Energizer's Varta, Rayovac takeover faces tougher test in EU than in US

18 July 2018 20:37 by Natalie McNelis

American battery manufacturer Energizer’s $2 billion purchase of Spectrum Brands’ global battery and flashlights business might encounter more regulatory trouble in Europe than it did in the United States.

The deal, announced in January, sailed through the US regulatory process. But in the EU, the two US-based companies’ combined market shares for branded batteries might raise some eyebrows.

While Spectrum isn’t a household name in Europe, its brands are: Varta is a market leader in alkaline batteries in Germany, and anyone who wears hearing aids will know Rayovac’s name. Since Energizer is itself a top player in Europe, EU regulators can be expected to take a careful look at the tie-up.

That being said, a significant part of the EU battery market is taken up by “private-label” batteries, sold by large retailers without specific branding. Regulators will consider to what extent these batteries compete with brands such as Energizer and Varta.

Energizer, headquartered in St. Louis, Missouri, makes alkaline batteries — think AA, AAA, C, D and 9V batteries. It also makes lithium “coin” batteries, used in cameras and smoke detectors, and hearing-aid batteries, under its own name and the Eveready brand.

Middleton, Wisconsin-based Spectrum Brands’ Varta and Rayovac also make alkaline batteries, lithium coin and hearing aid batteries. Rayovac is particularly known for tiny zinc-air hearing-aid batteries, powered by oxidizing zinc with oxygen from the air.

Alkaline, lithium-coin and hearing-aid batteries are all classed as “portable” batteries, which means small enough to be hand-carried and used in small devices such as laptops, portable tools and toys.

The parties, both of which are traded on the New York Stock Exchange, said in March 2018 that they expect the transaction to close in the second half of 2018.

— National markets —

Nonetheless, a recent shift in their regulatory approach could be a sign that they have faced unexpected difficulties in Europe.

The parties originally intended to seek regulatory clearance with some individual European countries — Energizer specifically identified Germany, Spain and the UK in a May investors call. And they even had some preliminary meetings with national authorities, MLex understands.

But then at the beginning of June, they shifted gears, announcing that they would instead file for merger review with the European Commission (see here). This could be an indication that initial contacts with national authorities were more difficult than expected.

Energizer declined to comment when asked whether this was the case, saying only that it is “having open and constructive discussions with [EU competition officials] and remains confident that the proposed merger will be approved.”

But when viewed through the lens of individual European countries, market shares for branded batteries could indeed raise some questions.

Take Germany as an example.

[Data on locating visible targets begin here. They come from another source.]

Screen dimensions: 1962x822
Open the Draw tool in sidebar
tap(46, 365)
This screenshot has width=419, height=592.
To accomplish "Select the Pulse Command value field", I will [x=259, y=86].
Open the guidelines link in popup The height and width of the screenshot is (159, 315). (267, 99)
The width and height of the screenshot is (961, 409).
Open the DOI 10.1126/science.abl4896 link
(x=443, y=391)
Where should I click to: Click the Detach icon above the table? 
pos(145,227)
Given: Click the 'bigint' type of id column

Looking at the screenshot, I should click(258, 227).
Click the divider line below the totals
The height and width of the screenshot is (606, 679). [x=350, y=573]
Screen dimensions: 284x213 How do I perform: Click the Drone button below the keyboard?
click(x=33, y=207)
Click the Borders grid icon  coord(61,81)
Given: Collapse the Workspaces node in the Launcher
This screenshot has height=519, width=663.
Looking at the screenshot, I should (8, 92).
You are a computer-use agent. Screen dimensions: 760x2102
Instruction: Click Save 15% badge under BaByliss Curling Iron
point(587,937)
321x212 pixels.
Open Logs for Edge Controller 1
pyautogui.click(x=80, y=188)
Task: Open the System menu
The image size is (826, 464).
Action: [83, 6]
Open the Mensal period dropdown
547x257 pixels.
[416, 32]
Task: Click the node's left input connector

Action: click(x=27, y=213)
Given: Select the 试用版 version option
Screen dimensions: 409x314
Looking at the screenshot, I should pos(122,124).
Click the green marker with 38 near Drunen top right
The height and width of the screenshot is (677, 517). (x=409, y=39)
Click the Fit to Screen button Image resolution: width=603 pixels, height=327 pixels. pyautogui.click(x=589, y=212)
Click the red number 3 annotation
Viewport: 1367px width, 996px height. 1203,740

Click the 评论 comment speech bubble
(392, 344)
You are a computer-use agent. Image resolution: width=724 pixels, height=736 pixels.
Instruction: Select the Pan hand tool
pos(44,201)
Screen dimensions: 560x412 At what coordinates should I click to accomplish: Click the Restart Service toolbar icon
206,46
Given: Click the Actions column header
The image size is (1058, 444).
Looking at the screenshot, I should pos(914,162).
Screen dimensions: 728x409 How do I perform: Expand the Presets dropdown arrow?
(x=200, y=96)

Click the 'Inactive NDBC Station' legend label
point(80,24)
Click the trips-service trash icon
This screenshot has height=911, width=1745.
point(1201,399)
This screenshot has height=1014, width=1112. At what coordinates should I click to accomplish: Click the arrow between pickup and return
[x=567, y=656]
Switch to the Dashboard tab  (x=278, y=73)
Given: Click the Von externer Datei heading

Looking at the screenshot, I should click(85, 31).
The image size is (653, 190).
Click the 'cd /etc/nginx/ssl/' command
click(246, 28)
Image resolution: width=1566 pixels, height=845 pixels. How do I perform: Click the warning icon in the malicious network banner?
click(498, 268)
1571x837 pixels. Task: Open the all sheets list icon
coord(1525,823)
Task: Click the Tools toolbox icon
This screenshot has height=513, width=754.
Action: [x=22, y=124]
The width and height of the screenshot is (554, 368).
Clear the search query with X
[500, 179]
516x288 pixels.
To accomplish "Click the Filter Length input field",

Varta and Energizer hold the top two positions in sales of alkaline batteries there, MLex understands. Together, they would stitch up more than two-thirds of the market. Other competitors, including Duracell, are significantly smaller.

For lithium-coin batteries, Energizer is on top with about a third of the German market, and Varta is No. 2 with about a fifth — giving them about half of the market between them. The rest is carved up between several smaller players.

And for hearing-aid batteries, Rayovac and Energizer each account for roughly a third of all batteries sold to retailers in Germany, while the rest is fragmented among much smaller players.

The UK market shows some similar hotspots, particularly when it comes to hearing-aid batteries. Rayovac accounts for around two-thirds of all hearing aid batteries sold to retailers in the UK, and Energizer about 10 percent.

Even though national authorities won’t ignore competition from outside their borders, the potential impact of the tie-up on their home markets might loom larger for domestic watchdogs than for the European Commission.

— An EU view —

In past decisions, the commission has said the portable-batteries market is “at least Europe-wide and possibly worldwide” in scope. After all, portable batteries are mainly produced in Asia and exported all over the world; there are no major differences in customers' requirements regardless of location; and many wholesale customers source globally.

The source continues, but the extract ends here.